■ **EXCERPT**
◇ ◇ ◇ ◇
October 13, 2013 in Comment, General

Cartoon by Tony Reeve

Private Eye cartoon © by the late Tony Reeve

Nick Newman, cartoonist, PCO member and editor of Private Eye: A Cartoon History, writes for the Procartoonists.org blog:

The sound of 1,000 people laughing out loud at cartoons from Private Eye: A Cartoon History left me feeling elated as I departed from the Cheltenham Literature Festival.

The town hall, the largest venue in town, was packed to the rafters by a sell-out crowd of unlikely Eye fans on a Monday afternoon.

The demographic was definitely more staid than I’d expected, and I wondered how some of the Eye’s more risqué gags would fare on the big screen. I needn’t have worried. Alexander Matthews’ bishop saying of his choristers “God, it’s like everyone I’ve ever slept with is here!” raised the roof, as did Tony Reeve’s little girl saying to woman washing up “Mummy, why are your hands so soft?”, ” I’m twelve”.
◇ ◇ ◇ ◇
■ **DATASET SECTION**
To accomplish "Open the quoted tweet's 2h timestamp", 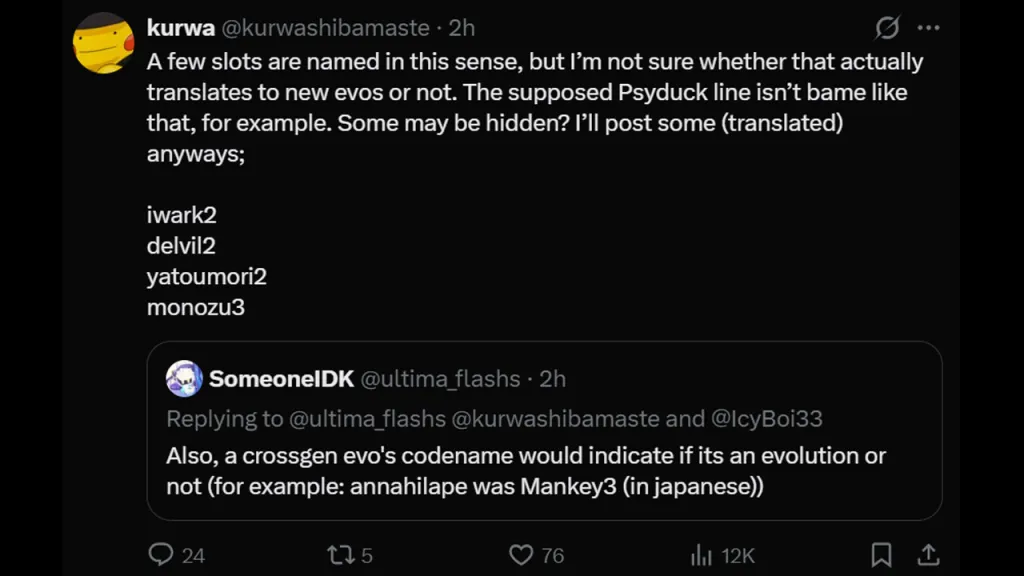I will coord(552,379).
◇ ◇ ◇ ◇
■ **EXERCISE TASKS**
**a)** List every person named in the festival post.
**b)** Reproduce the stretch of the festival post from "Cartoon by Tony" through "a Monday afternoon.".

■ **SOLUTIONS BY TASK**
**a)**
Tony Reeve
Nick Newman
Alexander Matthews

**b)**
Cartoon by Tony Reeve

Private Eye cartoon © by the late Tony Reeve

Nick Newman, cartoonist, PCO member and editor of Private Eye: A Cartoon History, writes for the Procartoonists.org blog:

The sound of 1,000 people laughing out loud at cartoons from Private Eye: A Cartoon History left me feeling elated as I departed from the Cheltenham Literature Festival.

The town hall, the largest venue in town, was packed to the rafters by a sell-out crowd of unlikely Eye fans on a Monday afternoon.